When I entered middle school, I entered a world that was tragically simple. Point of views were so narrow they suffocated even the slightest of abstract thought. I desperately wanted to be a part of a group. I thought that I found a place in track and field. Riding the high of my recent elementary sports day victory, I tried out, and earned a place as an alternate. My chance came when the anchor developed food poisoning.
I stood with my toes poised on the white line awaiting the opportunity to prove once and for all that I was a valuable asset to the team. As Cheryl passed me the baton, I took off in a fury of violent anticipation that had built up inside of me like rocket fuel.
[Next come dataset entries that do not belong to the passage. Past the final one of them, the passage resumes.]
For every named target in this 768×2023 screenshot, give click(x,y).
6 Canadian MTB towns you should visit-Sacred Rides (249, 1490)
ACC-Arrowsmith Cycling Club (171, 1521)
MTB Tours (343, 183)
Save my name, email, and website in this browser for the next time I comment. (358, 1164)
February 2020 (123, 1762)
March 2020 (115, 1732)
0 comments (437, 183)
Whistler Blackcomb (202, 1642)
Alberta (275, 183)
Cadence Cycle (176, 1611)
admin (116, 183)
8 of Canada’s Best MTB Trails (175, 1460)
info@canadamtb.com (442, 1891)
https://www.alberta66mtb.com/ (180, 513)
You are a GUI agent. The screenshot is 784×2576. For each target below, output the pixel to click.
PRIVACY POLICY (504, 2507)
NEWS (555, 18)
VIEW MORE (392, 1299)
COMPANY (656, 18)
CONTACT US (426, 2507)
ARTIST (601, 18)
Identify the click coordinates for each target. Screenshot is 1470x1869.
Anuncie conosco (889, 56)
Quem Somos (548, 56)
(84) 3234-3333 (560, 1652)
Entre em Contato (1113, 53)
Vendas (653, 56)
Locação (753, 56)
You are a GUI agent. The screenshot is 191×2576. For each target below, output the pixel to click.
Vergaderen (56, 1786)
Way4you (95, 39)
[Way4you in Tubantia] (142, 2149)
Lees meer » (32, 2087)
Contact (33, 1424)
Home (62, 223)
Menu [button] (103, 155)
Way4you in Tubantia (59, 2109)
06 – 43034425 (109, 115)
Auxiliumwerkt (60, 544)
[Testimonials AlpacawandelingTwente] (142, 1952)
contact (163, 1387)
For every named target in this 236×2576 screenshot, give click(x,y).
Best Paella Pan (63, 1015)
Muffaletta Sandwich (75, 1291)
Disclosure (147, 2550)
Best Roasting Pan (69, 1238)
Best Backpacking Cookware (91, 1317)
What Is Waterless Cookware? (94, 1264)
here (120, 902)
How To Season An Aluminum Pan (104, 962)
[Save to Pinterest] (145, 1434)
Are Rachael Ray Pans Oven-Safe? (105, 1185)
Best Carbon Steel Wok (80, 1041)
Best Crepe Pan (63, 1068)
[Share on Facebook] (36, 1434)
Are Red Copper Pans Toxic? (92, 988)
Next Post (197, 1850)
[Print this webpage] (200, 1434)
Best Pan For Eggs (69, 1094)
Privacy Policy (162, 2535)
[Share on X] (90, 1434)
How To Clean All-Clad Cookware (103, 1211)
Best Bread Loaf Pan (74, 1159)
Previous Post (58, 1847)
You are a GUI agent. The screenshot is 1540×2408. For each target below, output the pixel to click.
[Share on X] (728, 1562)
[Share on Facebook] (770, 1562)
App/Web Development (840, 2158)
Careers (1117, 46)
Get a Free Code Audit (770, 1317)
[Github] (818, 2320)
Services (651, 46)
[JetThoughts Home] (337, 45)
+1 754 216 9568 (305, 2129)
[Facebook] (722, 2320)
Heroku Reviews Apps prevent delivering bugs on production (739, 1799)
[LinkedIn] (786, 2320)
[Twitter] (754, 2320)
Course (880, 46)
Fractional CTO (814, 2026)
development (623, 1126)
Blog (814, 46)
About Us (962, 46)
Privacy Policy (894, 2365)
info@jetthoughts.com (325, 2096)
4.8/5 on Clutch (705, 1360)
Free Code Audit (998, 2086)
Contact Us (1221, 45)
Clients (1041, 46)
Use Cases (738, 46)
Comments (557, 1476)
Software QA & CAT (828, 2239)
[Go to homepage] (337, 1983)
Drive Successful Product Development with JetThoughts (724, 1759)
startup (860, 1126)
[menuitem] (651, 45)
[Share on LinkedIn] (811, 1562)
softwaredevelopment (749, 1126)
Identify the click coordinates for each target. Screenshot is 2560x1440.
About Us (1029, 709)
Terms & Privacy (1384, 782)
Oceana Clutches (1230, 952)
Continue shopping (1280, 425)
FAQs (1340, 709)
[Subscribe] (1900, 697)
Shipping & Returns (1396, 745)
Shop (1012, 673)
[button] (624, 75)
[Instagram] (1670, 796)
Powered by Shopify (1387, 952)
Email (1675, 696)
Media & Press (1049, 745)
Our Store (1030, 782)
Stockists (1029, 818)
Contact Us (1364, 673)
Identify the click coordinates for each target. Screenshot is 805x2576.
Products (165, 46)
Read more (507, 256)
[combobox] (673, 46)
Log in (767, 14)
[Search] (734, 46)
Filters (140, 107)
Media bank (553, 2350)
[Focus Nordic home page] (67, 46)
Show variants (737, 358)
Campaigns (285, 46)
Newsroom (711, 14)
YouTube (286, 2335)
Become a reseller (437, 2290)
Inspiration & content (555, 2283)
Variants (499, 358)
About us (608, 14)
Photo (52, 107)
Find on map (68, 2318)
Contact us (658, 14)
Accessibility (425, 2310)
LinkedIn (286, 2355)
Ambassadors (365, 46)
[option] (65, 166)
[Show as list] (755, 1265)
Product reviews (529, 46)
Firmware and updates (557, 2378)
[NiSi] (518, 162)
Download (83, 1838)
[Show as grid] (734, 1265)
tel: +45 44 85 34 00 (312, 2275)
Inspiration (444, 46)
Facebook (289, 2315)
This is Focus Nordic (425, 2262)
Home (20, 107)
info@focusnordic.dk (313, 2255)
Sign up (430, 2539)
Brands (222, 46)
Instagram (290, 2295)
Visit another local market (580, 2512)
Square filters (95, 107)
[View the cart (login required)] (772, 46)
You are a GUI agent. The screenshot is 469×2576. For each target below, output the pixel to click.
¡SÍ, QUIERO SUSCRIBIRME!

Third positions were returning opposite of me, one of which was Barbara Millhouse. Barb. Barb was a giant of junior high track and field. She thundered across the field like a freight train. Large and deceptively quick. She glided towards me, rolling in like a storm. The anchor on her team was faster than me, I knew if I didn’t make it to the turn around and start back, I had no chance. I pushed my body forward with all of my strength.
It was then that I realized that Barb appeared to be directly in front of me, barrelling towards me at a terrifying pace! In fact, she had veered into my lane, and we were headed for a head on collision. I kept going, hoping that she would move out of my lane once she recognized her mistake. The panic in her eyes was palpable. We crashed into one another, and my eyes went black. I awoke with my coach crouched over me and a crowd of school faculty’s concerned faces told me that I had been injured. Barb stood off to the left shaking with tears. The race was over, and we both lost.
I think often about my need to prove my worthiness, and my refusal to stop or move out of the way. Barb must have thought the same, she hadn’t realized that she had veered into my lane, and she was just as determined to win. I can look back on my life as a woman now, and see that same sentiment expressed over and over in competition with other women. How many times have I stood in front of what was sure to be mutually assured destruction, and refused to move aside out of my own stubbornness to win? How many times have I insulted another woman, passed judgement on her, or criticized her, out of my own misguided jealousy and desire to be the victor? How much of male dominance is able to flourish because we want to be the one who wins? Sexism is a competition. We compete to be the standard of womanhood, to fit into a box that was made for us by men. To be the one that is the special exception among us all. Every aspect of the patriarchy is a game that we play with one another. What would happen if one day, we just all refused to participate?